There have been a number of responses to the Lean OUT message saying that ‘Corporate America’ needs to change its expectations of what professional success looks like. I couldn’t agree more. But since we can’t write a complaint letter to Mrs. Corporate America, how do we go about getting her to change?
The problem isn’t some abstract entity. The problem lies with the actual humans – millions of working women and men – who make up this “thing” we call Corporate America. The inhumane culture we all claim to detest has been created by the Lean Inners who keep setting (and raising) the bar to an unreasonable level. Technology and other advances have given the go-getters of Corporate America more and more ways to ‘prove’ just how much they care about their job. They can now send emails and join conference calls at any time, from anywhere.

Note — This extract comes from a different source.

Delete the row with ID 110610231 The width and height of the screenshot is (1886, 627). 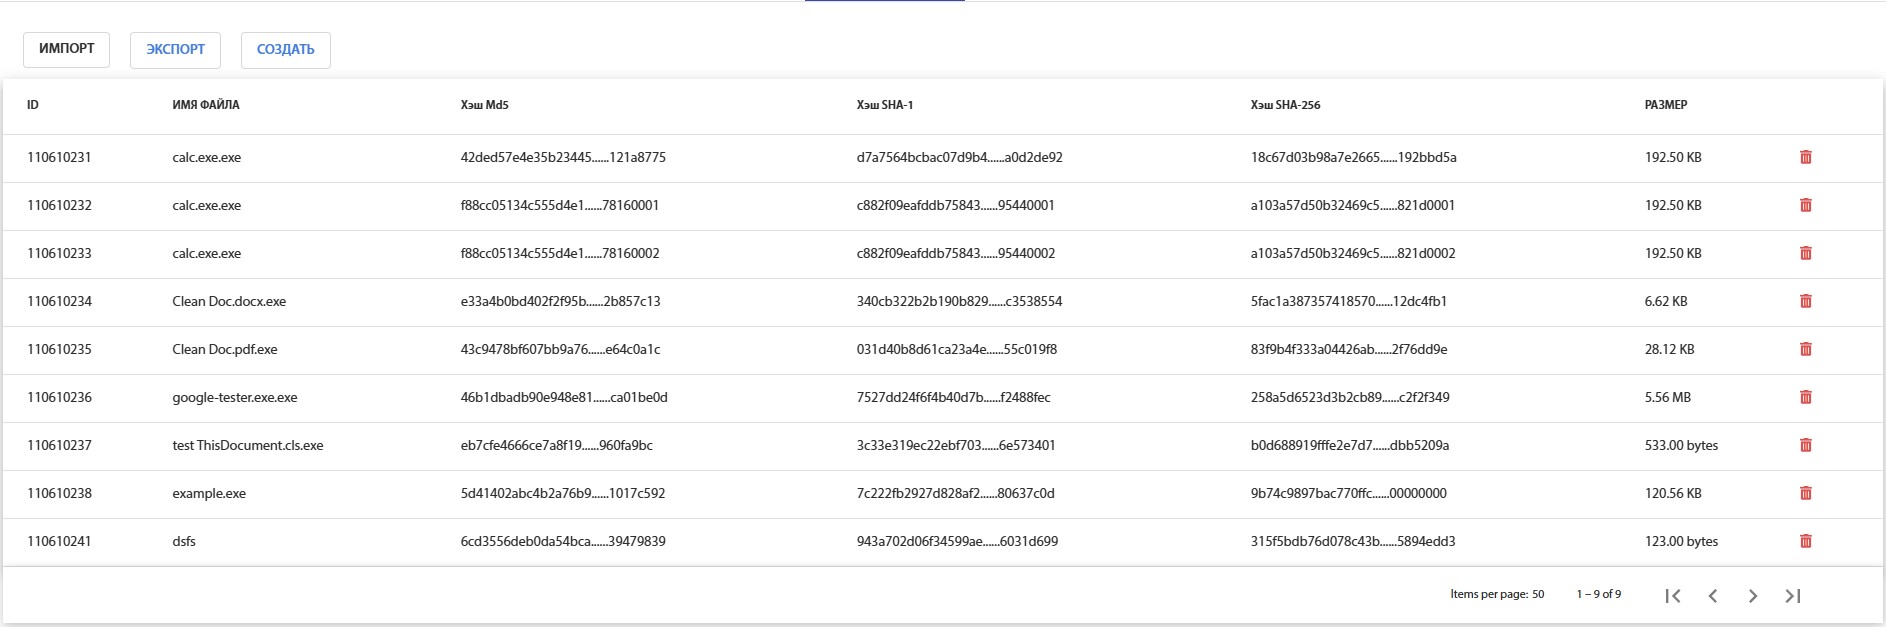[1805, 157]
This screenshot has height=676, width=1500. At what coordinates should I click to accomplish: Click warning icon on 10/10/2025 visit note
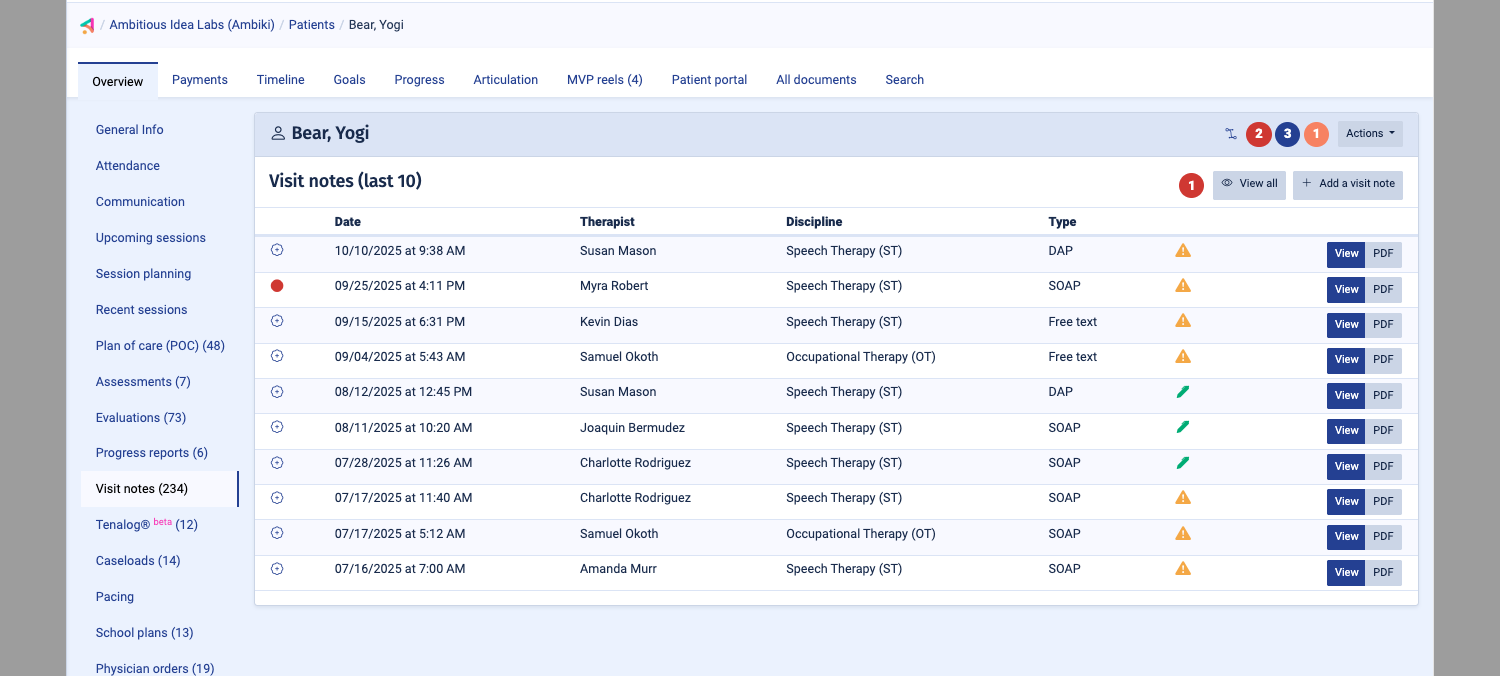(x=1183, y=251)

And this behavior has a snowball effect, as the ladder-climbers continuously try to one-up each other to prove just how much they’re “Leaning In”, by answering more emails even later at night, making even more personal sacrifices, working even longer weeks.

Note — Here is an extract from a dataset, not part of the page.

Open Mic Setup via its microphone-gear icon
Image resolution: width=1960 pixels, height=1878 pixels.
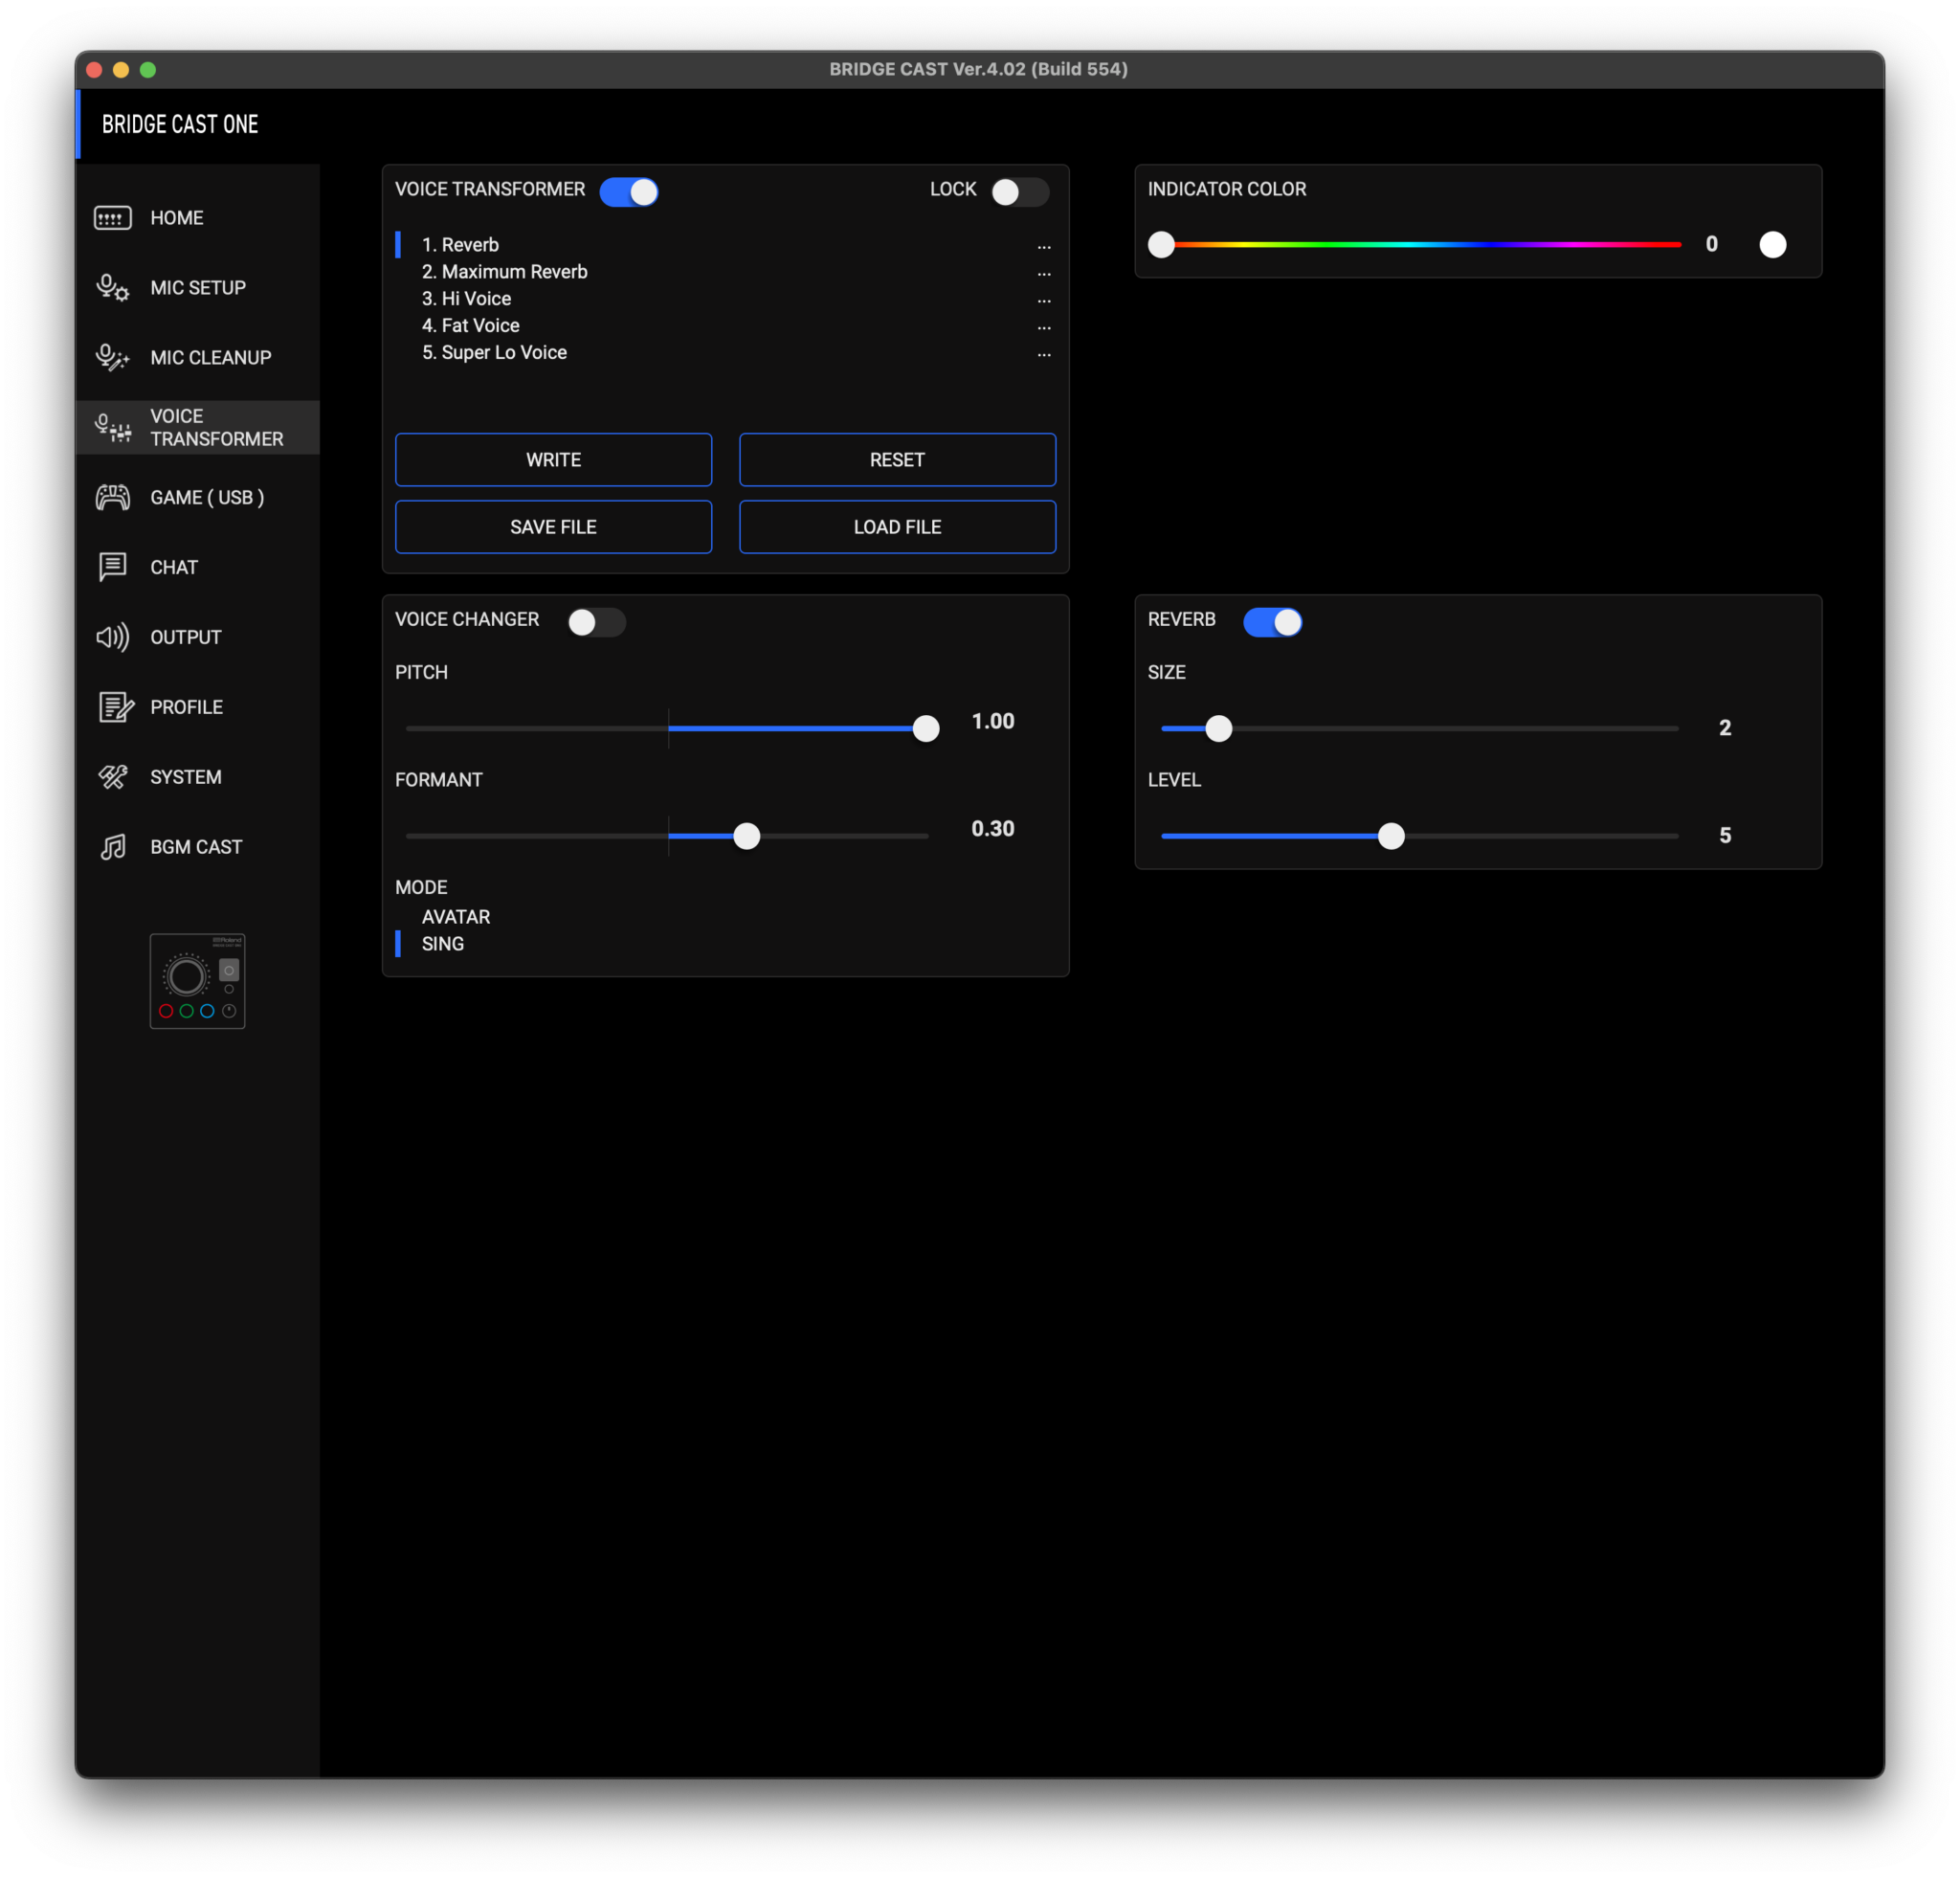click(x=112, y=288)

Consider the individual I like to call “The One-Upper Leaner Inner”. I’m sure you’ve met him or her before because there’s at least one in every office across America. He’s the guy at the water cooler “complaining” about how late he stayed at the office the night before. “Aw man, I was here til 11pm last night finishing that report!” The typical response is to be impressed, like we’re supposed to think he’s super brilliant or committed just because he stayed so late at the office. Me? I’m not impressed. I actually lose respect for people like this because all I see is someone with poor time management skills and an unhealthy need for external validation. While he’s over there talking about how busy he is, I’m quietly sitting at my desk, working away so I can leave the office promptly at 5pm.
So what would happen to this “thing” we call Corporate America if we all stopped answering emails at midnight? If we all stopped attending meetings over the weekends and holidays? If we all worked really hard for 45 hours a week then went home to our families?
The point of the Lean OUT message is to encourage you to make these changes, not just for your own benefit but as part of a movement to reset the bar for all of us in Corporate America.
It’s especially important for those in leadership positions to actually take that PTO, to not send (or respond to) emails after hours, to periodically leave work at 4pm to go to their child’s soccer game. We need more leaders to Lean OUT as a way of giving permission to the rest of us to actually use that work-life balance the employer brochures like to brag so much about. We need to know that we will still be considered for that promotion even if we only work an average of 45 hours a week; that we don’t have to sacrifice our families and other personal priorities just to prove how hard-working we are.
If we want “Corporate America” to change her ways, it starts with us each changing our own and supporting, even encouraging, those who Lean OUT.